Gay marriage activists won a clear victory in California today as the California Supreme Court “struck down the state’s ban on same-sex marriage Thursday in a broadly worded decision that would invalidate virtually any law that discriminates on the basis of sexual orientation.”
The 4-3 ruling declared that the state Constitution protects a fundamental “right to marry” that extends equally to same-sex couples. It tossed a highly emotional issue into the election year while opening the way for tens of thousands of gay people to wed in California, starting as early as mid-June.

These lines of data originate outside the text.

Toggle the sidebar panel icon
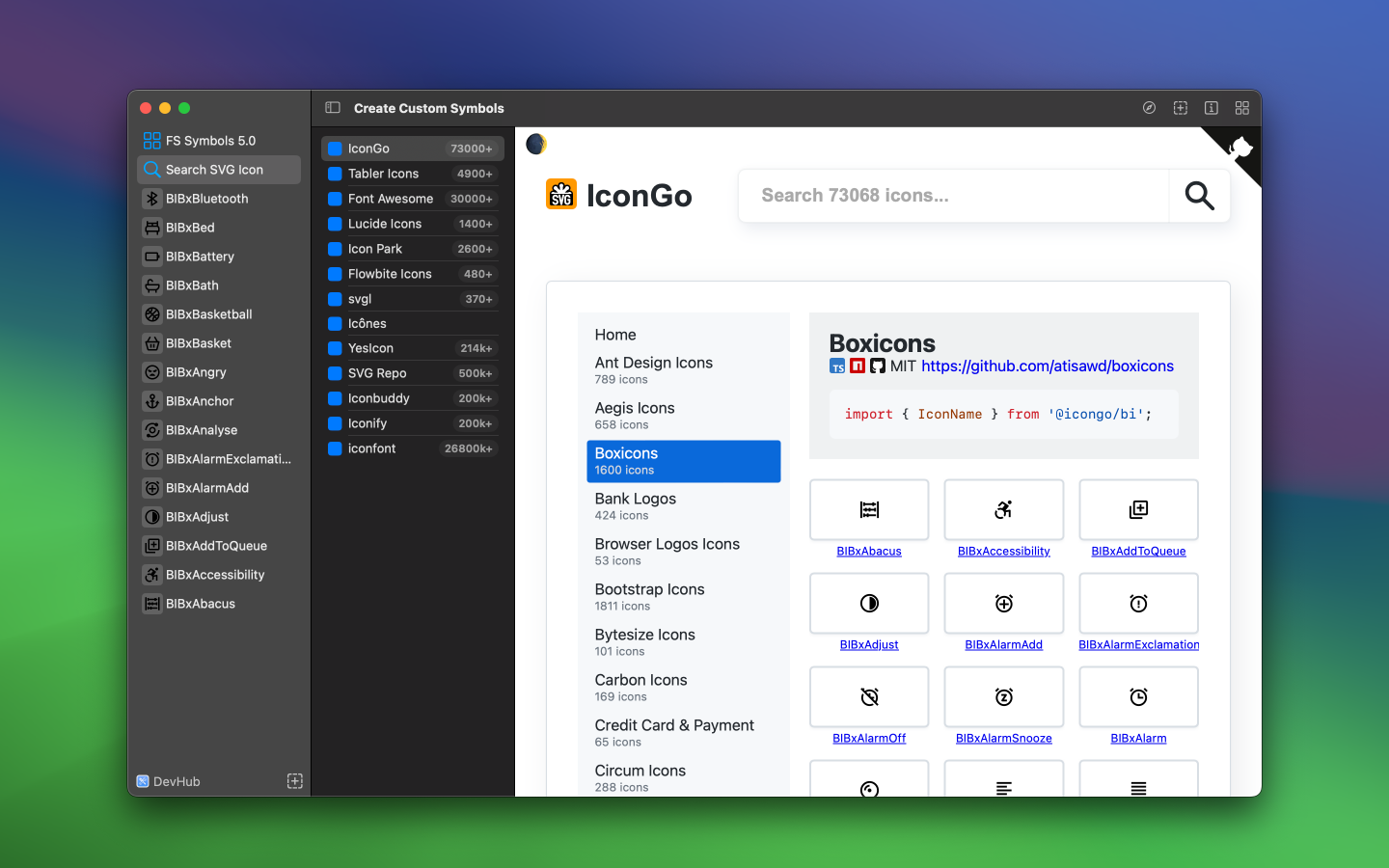Screen dimensions: 1389x868 pos(333,108)
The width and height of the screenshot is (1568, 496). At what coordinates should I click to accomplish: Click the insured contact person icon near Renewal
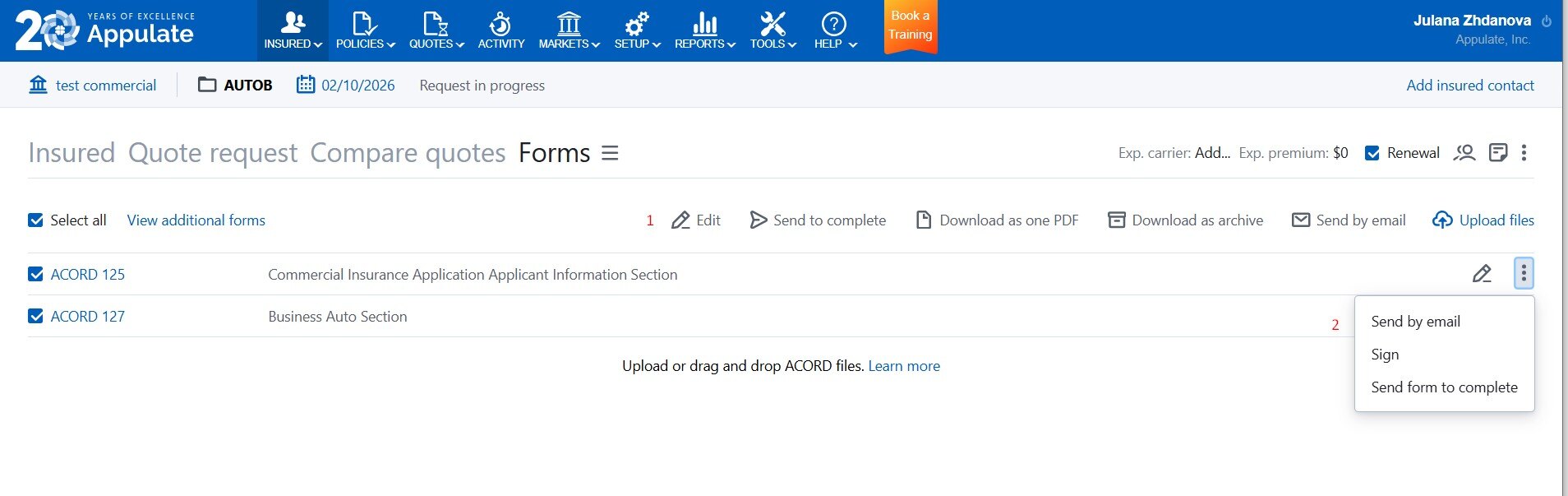pos(1464,153)
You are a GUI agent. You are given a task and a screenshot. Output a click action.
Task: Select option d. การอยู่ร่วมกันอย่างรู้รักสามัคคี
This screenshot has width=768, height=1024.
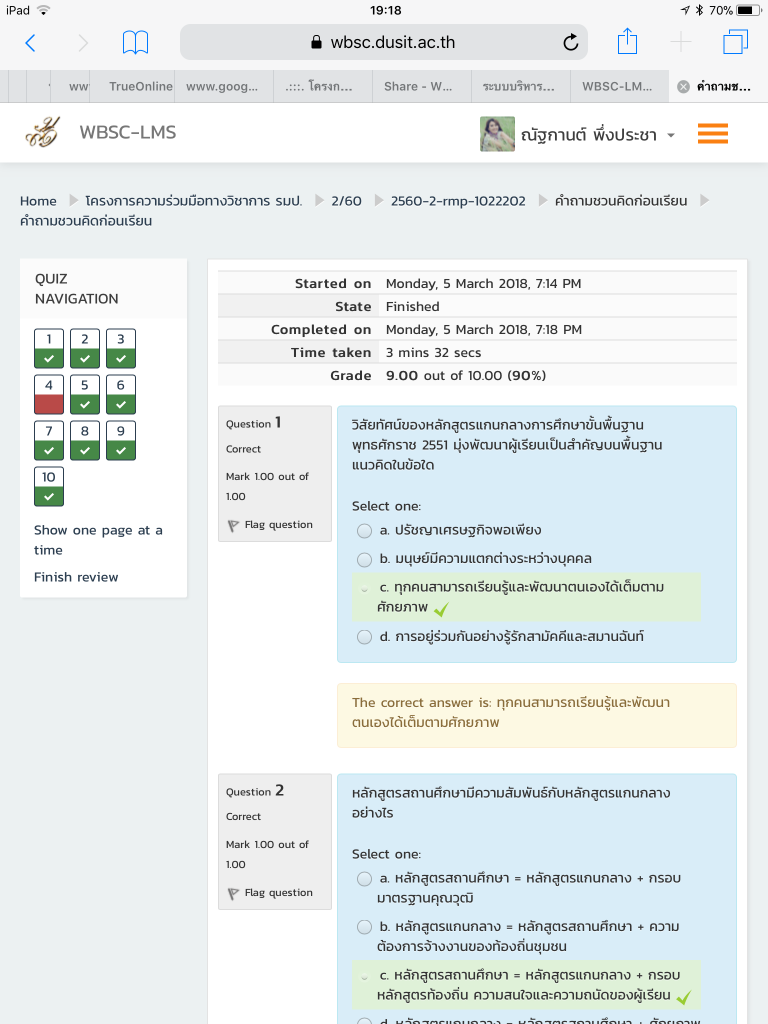(365, 637)
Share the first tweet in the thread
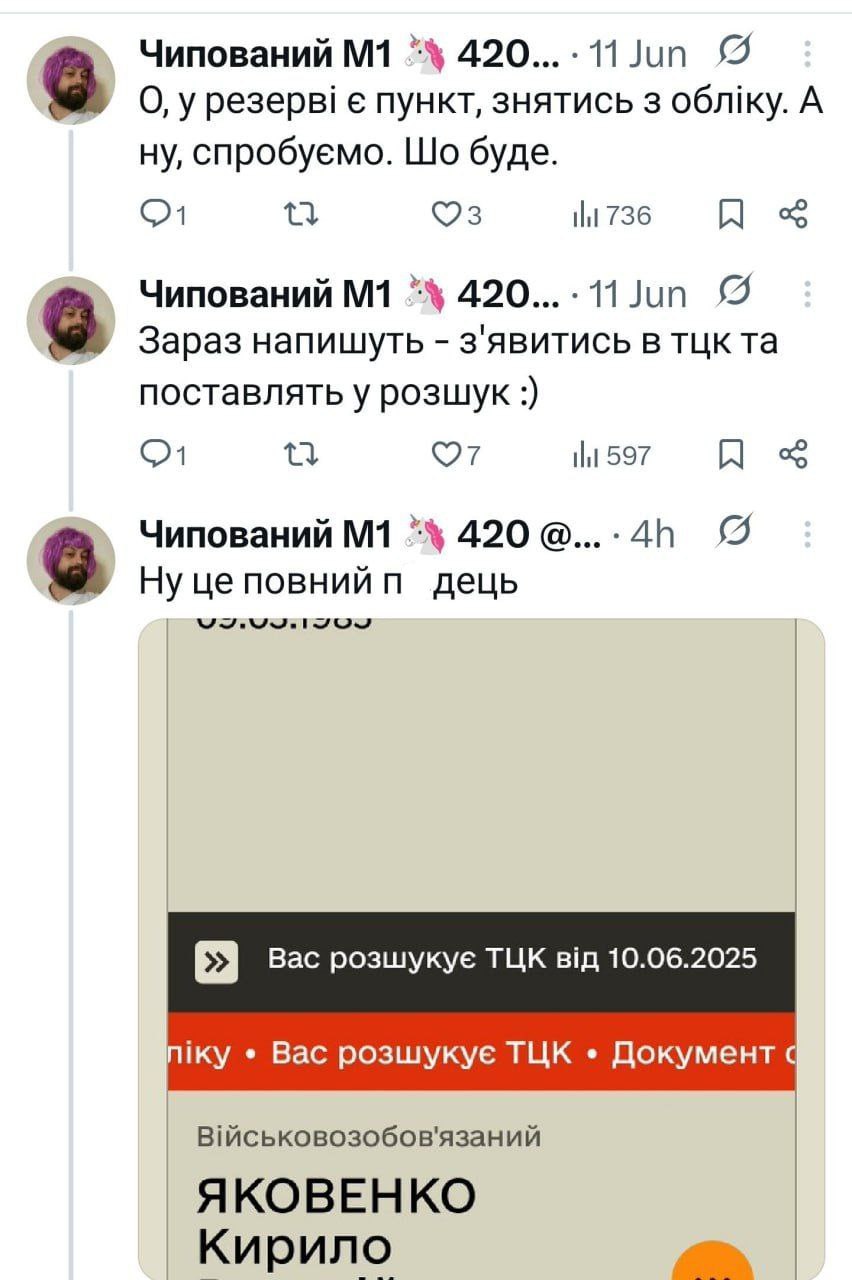Viewport: 852px width, 1280px height. (792, 215)
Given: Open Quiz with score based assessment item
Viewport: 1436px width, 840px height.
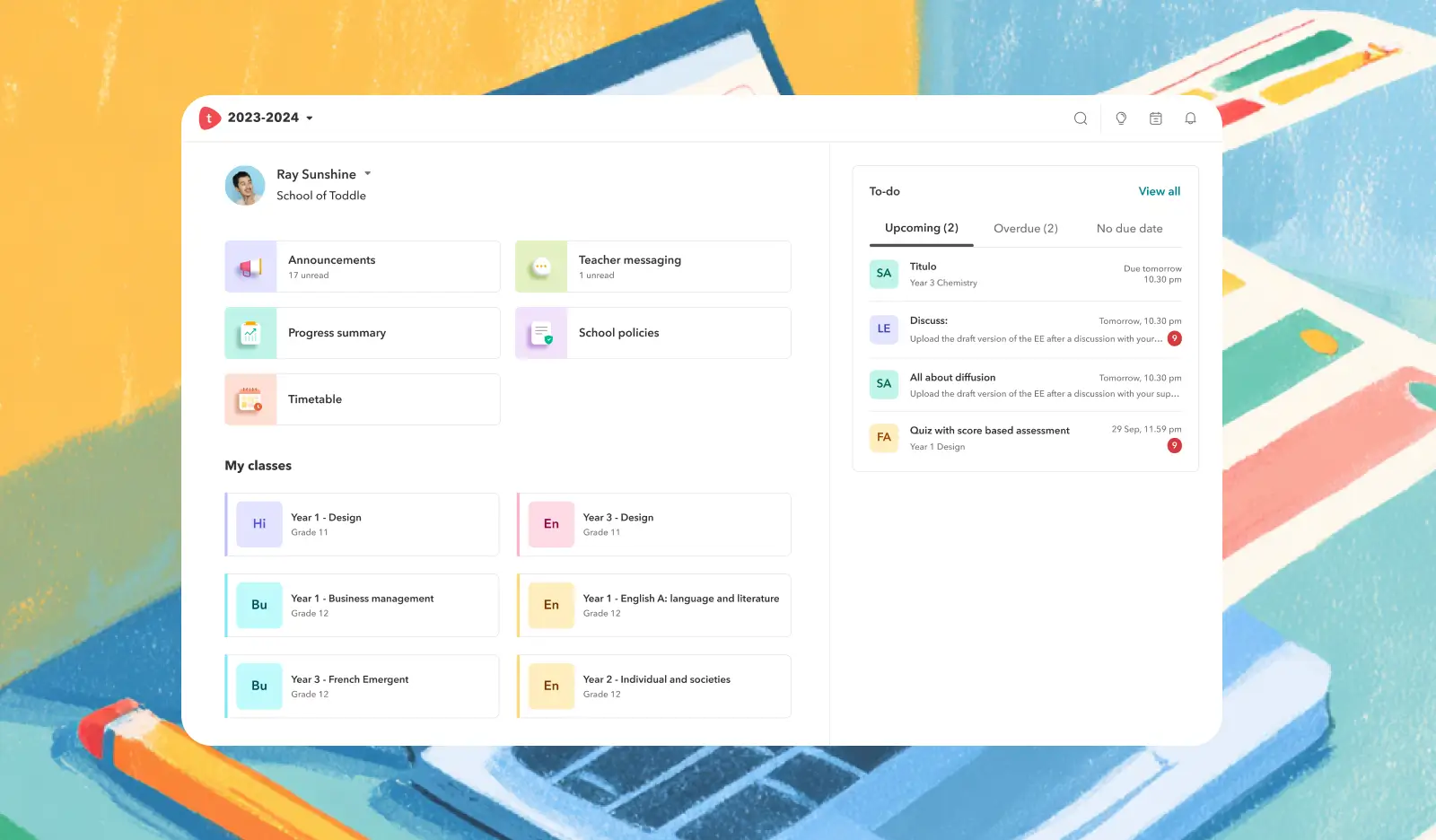Looking at the screenshot, I should tap(1025, 438).
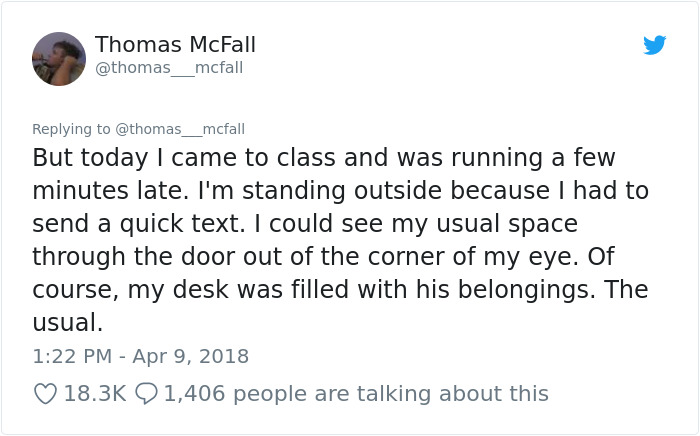The image size is (700, 436).
Task: Click the Twitter bird logo
Action: pos(654,45)
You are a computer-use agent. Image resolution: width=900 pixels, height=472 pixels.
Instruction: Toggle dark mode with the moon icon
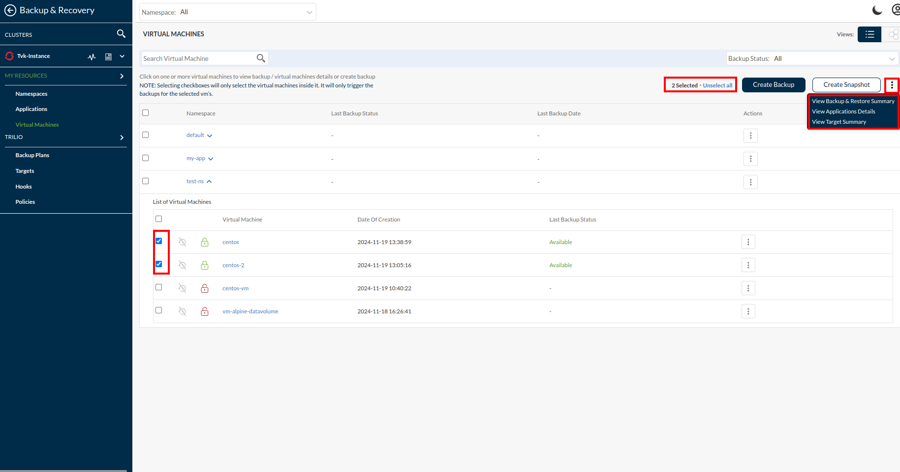(877, 10)
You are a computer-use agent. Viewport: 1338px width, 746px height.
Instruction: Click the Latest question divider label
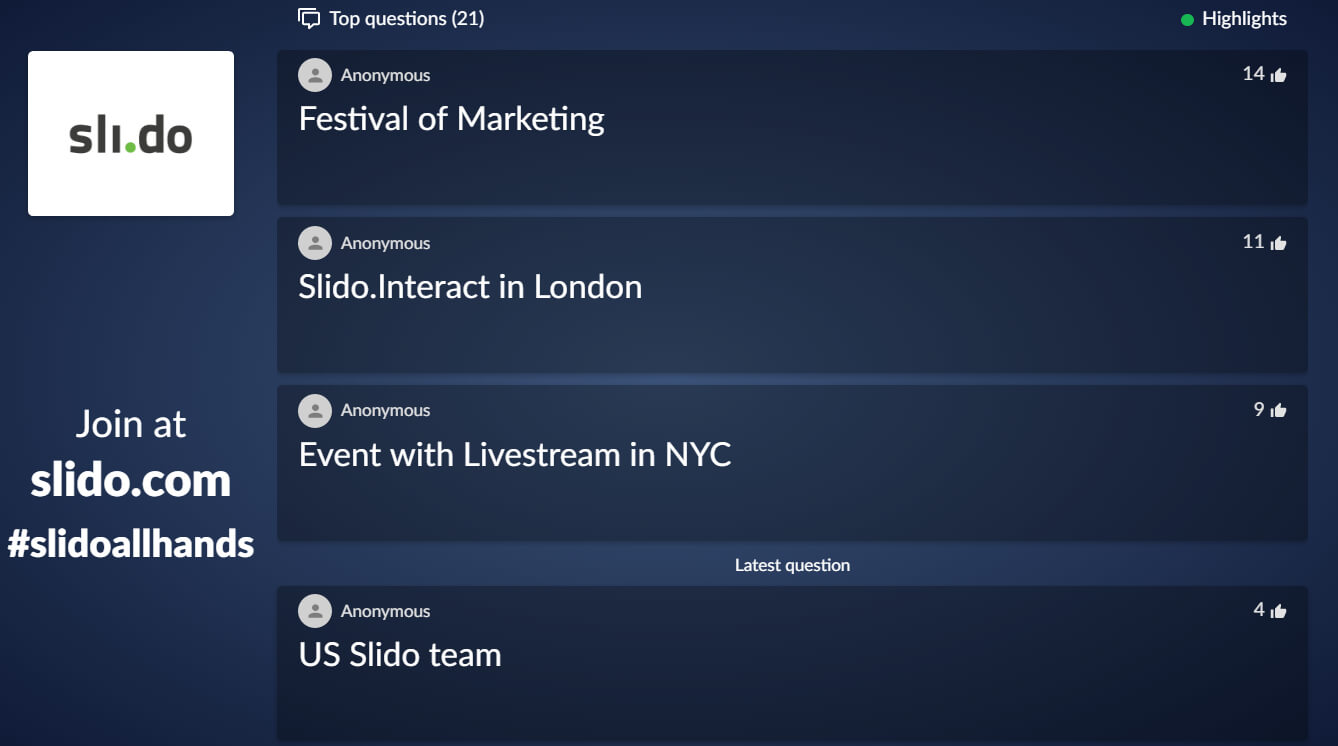coord(792,565)
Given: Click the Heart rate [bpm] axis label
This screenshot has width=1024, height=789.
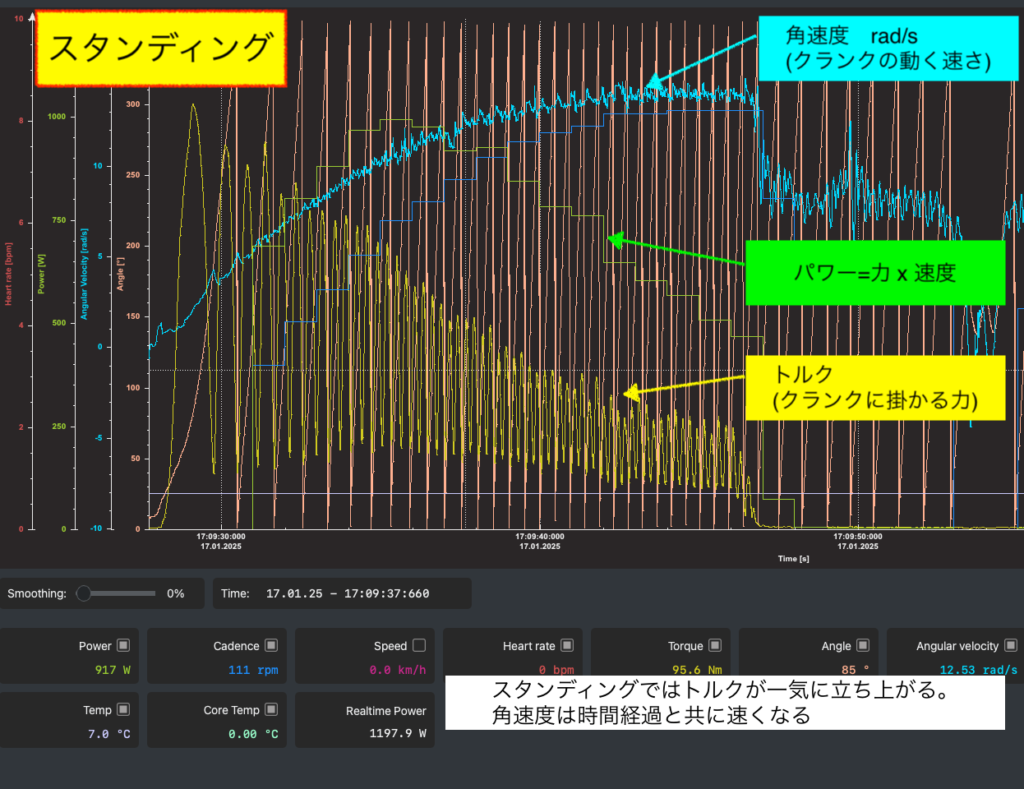Looking at the screenshot, I should (x=9, y=268).
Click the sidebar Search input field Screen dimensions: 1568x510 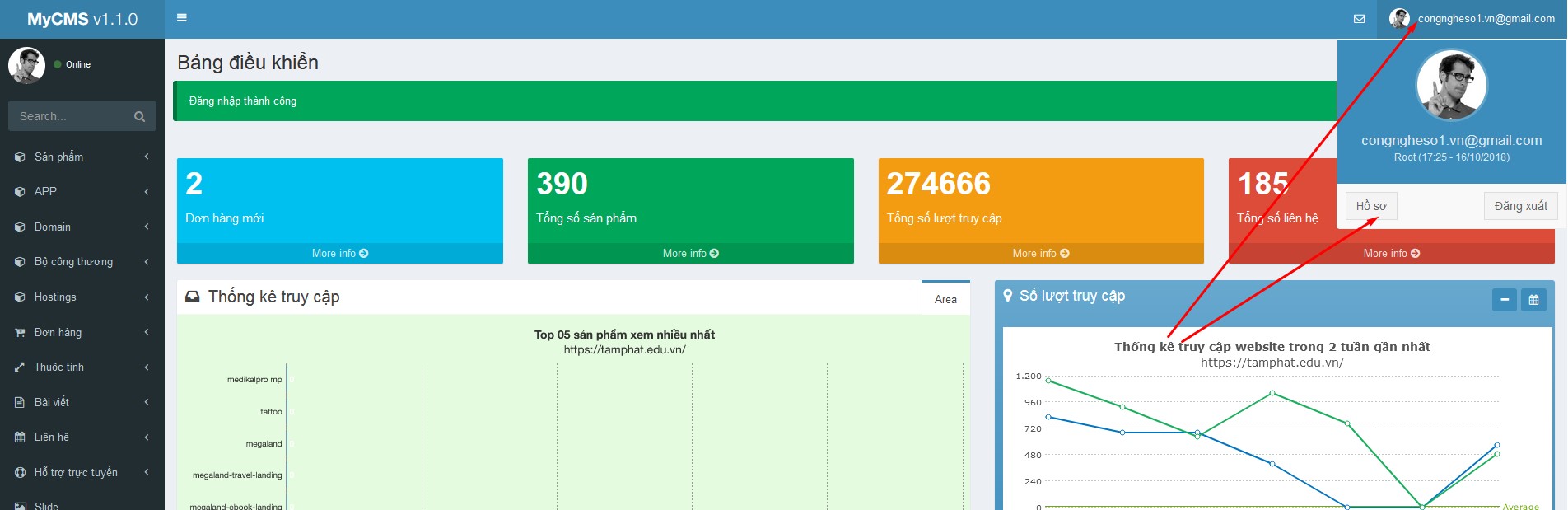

The majority opinion, by Chief Justice Ronald M. George, declared that any law that discriminates on the basis of sexual orientation will from this point on be constitutionally suspect in California in the same way as laws that discriminate by race or gender, making the state’s high court the first in the nation to adopt such a stringent standard.
The decision was a bold surprise from a moderately conservative, Republican-dominated court that legal scholars have long dubbed “cautious,” and experts said it was likely to influence other courts around the country.
Opponents of the decision have an “initiative already heading toward the November ballot” that would “amend the state Constitution to prohibit same-sex unions.”
The campaign over that measure began within minutes of the decision. The state’s Catholic bishops and other opponents of same-sex marriage denounced the court’s ruling. But Gov. Arnold Schwarzenegger, who previously has vetoed two bills in favor of gay marriage, issued a statement saying he “respects” the decision and “will not support an amendment to the constitution that would overturn” it.
Los Angeles Mayor Antonio Villaraigosa “hailed the California Supreme Court decision today, saying he would officiate over as many same-sex weddings as possible.”
“It’s been a long journey to reach this historic day,” he said in the courtyard of L.A.’s Gay and Lesbian Community Center. “This is about people and the right for people to love who they want.”
Villaraigosa pledged his full support in campaigning against an attempt to amend the state constitution.
“I will stand with you,” he said. “I will do everything in my power to keep this decision the law of the land.”
A live vote on the L.A. Times on the decision had these results:
Did the California Supreme Court make the correct decision today?
Yes 80.6 %
No 19.4 %
22203 total responses
Let’s hope California voters defeat the initiative come November.